Perception and definition of a problem are necessary but not sufficient conditions for effective decisions. Actions can follow only when there is sufficient consensus that a problem exists and should be dealt with. Managers need an understanding of the norms or standards that govern the selection and definition of problems. in some cases, norms are specific.

Development of Alternatives

Once the problem or opportunity has been recognized and analyzed, the executives of Chrysler began to consider taking action. The next stage is to generate possible alternative solutions that would respond to the needs of the situation and correct the underlying causes.
A human being who has the ability to learn, to imagine, to remember, and to organize complexity is highly rational. By rational analysis, managers may choose among alternative decisions according to purpose. Purpose provides a rational standard against which to compare results.
Some decisions can be evaluated by objective criteria; others must be judged by qualitative standards. A dilemma in the evaluation of decisions is whether to measure a decision by its outcomes, or to assess the process by which it is made. Focusing on outcomes is a common practice, it is an easy method, because one can reduce the problem to a single criterion: if I like it, it is good. This allows for considerable subjectivity, especially in the absence of objection or criticisms from others. Evaluation processes differ for various types of decisions and decision situations, and by focusing on processes the manager can take steps to improve the quality of whole classes of decisions.

The first Alternative

The first alternative was to build new plants. But this alternative was not feasible enough because if Chrysler built new plants, it might get stuck with high overhead and excess capacity and thus the whole plan would fail. So this alternative was not a feasible solution of the problem.

Second Alternative

The second solution of the problem was to have employees work nights and weekends in existing plants. This alternative, after further consideration proved a failure because current plant was working full tilt, and hence additional labor hours would not produce many additional cars.

Third Alternative

The third alternative was to rent additional production capacity on a temporary basis. This alternative is the best and presented a creative solution of the problem as it presented the most appropriate solution of the problem.

Implementation of Chosen Alternative

Chrysler executives rented an American Motors plant in Kenosha, Wisconsin, to build Chrysler automobiles. The AMC workers avoided a layoff and Chrysler fulfilled its requirement of greater short-run reduction capacity.
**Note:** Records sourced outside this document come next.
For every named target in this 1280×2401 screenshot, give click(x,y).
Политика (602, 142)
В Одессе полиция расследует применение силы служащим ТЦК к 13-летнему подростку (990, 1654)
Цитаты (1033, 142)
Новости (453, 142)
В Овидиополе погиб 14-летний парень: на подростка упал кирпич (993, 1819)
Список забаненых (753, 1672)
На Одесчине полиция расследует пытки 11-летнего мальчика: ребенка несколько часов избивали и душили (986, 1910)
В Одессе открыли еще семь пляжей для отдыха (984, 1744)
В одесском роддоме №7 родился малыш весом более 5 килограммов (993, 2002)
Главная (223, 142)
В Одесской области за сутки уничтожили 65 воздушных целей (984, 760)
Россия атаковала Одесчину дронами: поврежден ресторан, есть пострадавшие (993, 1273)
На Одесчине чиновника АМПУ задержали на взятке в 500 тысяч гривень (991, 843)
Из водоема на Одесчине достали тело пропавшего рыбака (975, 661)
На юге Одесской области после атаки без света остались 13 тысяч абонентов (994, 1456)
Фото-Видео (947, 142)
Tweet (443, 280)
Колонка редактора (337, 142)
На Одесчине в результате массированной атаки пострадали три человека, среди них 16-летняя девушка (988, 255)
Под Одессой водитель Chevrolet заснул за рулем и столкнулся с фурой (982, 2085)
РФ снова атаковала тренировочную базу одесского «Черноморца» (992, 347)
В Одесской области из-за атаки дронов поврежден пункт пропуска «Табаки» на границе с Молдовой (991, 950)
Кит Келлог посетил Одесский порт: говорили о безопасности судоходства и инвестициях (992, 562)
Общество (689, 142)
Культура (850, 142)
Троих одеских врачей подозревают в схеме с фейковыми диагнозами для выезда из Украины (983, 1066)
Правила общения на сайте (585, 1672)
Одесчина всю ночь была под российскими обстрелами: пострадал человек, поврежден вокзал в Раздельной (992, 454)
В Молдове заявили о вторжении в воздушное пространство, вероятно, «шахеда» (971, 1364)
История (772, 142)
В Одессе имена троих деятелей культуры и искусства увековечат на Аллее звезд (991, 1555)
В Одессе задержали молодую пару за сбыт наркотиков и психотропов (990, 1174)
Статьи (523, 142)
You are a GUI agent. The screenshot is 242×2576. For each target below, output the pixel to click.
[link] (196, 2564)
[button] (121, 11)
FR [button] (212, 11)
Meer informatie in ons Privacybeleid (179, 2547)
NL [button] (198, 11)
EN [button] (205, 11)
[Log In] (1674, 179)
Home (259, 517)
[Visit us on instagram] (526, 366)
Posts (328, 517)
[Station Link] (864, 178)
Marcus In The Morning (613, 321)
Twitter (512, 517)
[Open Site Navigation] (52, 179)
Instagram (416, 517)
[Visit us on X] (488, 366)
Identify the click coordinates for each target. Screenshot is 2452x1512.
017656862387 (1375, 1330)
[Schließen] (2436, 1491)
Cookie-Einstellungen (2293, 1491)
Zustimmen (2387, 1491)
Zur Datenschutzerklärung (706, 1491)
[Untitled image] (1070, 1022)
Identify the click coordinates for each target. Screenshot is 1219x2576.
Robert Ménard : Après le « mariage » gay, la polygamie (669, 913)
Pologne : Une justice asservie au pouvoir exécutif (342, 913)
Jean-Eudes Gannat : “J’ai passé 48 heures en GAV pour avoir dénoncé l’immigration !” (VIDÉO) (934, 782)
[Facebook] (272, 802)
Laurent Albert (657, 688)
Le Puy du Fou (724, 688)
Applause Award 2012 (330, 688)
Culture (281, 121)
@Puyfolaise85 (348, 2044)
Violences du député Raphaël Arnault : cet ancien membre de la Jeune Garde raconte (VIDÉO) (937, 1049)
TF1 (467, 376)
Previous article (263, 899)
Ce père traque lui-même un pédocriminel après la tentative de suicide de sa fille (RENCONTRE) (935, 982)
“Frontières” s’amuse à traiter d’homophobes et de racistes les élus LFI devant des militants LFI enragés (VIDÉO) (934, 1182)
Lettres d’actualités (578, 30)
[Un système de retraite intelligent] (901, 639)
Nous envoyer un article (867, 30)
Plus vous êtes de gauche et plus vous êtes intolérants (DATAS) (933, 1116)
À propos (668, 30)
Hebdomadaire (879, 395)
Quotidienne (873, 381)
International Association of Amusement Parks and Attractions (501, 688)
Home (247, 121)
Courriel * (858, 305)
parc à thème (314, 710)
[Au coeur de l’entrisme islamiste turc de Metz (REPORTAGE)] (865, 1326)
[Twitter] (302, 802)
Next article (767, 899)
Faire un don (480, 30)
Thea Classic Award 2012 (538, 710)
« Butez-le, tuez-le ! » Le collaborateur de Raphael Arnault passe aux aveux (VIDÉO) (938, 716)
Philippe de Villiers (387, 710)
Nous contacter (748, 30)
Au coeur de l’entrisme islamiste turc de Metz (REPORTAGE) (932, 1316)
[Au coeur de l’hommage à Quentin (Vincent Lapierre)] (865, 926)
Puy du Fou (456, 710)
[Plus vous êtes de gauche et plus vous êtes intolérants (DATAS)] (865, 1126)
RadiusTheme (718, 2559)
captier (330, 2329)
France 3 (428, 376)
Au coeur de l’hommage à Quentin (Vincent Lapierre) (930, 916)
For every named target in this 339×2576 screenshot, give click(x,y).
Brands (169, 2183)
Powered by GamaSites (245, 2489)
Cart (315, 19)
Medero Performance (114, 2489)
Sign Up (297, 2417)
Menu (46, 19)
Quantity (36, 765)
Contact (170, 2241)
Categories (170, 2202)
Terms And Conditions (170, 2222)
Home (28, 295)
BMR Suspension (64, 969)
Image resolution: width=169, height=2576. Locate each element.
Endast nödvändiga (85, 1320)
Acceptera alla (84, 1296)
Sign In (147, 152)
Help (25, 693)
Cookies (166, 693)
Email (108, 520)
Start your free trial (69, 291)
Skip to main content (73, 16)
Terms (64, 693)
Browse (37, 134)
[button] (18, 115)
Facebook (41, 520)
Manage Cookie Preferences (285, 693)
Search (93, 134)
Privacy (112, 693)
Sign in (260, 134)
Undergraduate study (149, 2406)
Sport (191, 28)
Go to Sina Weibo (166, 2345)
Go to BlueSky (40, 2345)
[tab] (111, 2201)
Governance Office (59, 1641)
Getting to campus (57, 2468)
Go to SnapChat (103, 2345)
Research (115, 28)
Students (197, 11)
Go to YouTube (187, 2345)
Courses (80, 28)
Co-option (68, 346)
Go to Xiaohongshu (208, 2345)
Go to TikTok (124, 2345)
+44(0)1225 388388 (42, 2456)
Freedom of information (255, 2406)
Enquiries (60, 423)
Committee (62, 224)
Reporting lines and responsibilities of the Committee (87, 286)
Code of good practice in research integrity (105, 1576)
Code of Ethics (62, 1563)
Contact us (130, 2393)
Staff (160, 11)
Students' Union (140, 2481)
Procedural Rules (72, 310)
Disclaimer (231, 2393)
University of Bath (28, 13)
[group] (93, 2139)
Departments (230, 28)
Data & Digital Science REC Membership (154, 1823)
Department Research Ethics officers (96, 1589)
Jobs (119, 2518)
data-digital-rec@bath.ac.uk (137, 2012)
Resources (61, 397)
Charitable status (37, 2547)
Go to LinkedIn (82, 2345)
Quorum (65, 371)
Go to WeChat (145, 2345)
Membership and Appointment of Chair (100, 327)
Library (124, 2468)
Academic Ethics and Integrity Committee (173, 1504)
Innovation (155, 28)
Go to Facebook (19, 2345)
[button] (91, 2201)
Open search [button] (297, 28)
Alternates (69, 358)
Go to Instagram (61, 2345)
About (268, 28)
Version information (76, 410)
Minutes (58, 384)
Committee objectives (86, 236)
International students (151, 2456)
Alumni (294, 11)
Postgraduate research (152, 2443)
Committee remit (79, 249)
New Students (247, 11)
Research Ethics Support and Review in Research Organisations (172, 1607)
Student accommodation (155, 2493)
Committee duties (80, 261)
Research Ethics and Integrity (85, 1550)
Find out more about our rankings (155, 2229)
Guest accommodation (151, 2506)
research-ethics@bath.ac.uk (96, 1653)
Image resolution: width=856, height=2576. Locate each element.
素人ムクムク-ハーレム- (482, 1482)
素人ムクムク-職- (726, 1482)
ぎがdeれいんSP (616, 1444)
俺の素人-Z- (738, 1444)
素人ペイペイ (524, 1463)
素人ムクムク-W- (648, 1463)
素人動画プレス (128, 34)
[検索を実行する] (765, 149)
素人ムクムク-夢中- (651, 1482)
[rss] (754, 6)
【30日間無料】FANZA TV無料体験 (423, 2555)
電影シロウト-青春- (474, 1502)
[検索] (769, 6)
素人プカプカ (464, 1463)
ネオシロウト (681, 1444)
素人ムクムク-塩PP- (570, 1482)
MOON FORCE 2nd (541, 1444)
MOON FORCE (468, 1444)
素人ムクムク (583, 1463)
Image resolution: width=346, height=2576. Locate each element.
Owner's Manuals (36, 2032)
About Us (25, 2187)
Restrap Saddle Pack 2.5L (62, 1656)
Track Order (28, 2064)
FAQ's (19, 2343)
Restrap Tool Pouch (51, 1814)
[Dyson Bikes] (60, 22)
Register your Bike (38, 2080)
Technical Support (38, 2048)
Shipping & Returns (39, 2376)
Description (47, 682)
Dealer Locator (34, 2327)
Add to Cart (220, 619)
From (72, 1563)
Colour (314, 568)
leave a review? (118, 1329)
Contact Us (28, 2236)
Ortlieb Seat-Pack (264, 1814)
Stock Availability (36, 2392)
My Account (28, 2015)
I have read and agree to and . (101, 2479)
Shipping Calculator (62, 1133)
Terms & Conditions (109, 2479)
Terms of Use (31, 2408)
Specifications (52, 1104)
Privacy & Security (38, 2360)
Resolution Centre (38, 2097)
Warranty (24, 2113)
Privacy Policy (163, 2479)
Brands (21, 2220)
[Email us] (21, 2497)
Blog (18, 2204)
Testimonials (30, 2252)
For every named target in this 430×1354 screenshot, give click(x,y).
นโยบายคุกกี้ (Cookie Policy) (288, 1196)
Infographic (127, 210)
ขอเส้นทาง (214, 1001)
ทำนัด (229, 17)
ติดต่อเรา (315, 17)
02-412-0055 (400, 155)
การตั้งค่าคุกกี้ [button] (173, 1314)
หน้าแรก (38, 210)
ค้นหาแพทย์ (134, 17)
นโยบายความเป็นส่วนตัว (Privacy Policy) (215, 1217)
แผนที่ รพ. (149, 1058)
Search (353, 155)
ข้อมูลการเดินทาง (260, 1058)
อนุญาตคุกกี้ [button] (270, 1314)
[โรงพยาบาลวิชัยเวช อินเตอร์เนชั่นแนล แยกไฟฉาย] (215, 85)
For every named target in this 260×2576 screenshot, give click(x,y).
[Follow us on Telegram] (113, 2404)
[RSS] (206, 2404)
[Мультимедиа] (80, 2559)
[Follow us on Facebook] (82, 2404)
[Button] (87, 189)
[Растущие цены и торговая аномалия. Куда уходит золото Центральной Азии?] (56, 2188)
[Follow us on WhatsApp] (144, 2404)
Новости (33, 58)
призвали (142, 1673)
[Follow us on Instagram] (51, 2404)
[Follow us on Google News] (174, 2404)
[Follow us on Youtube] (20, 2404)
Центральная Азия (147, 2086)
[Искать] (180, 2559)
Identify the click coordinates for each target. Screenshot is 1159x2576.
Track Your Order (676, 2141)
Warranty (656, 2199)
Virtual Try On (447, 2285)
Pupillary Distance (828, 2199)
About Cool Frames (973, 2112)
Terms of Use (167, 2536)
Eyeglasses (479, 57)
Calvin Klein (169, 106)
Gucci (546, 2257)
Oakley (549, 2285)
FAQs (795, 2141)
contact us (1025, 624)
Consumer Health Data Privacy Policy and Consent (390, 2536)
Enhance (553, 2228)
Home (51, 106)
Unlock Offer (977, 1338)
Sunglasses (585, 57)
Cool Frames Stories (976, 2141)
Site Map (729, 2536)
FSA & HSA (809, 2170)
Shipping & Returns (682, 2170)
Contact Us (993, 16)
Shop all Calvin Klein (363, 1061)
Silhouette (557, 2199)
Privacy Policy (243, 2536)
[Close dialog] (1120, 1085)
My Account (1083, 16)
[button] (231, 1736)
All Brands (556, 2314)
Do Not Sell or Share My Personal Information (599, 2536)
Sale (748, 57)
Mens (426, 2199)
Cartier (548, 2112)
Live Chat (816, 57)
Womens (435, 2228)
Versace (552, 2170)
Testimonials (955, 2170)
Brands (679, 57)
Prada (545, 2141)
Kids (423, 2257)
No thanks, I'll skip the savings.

Developing decision alternatives led to a creative idea that helped Chrysler stay efficient and at the same time sell more cars.

The real success of the executives of Chrysler laid in the fact that they had evaluated all three alternatives considerably with proper feedback from the employees and mangers concerned with each alternative. At the same time they did not show hindsight bias, overconfidence, did not influence by the problem framing and did not give too much weight to the readily available information.

Their decision illustrates all the decision steps, and the process ultimately ended in success.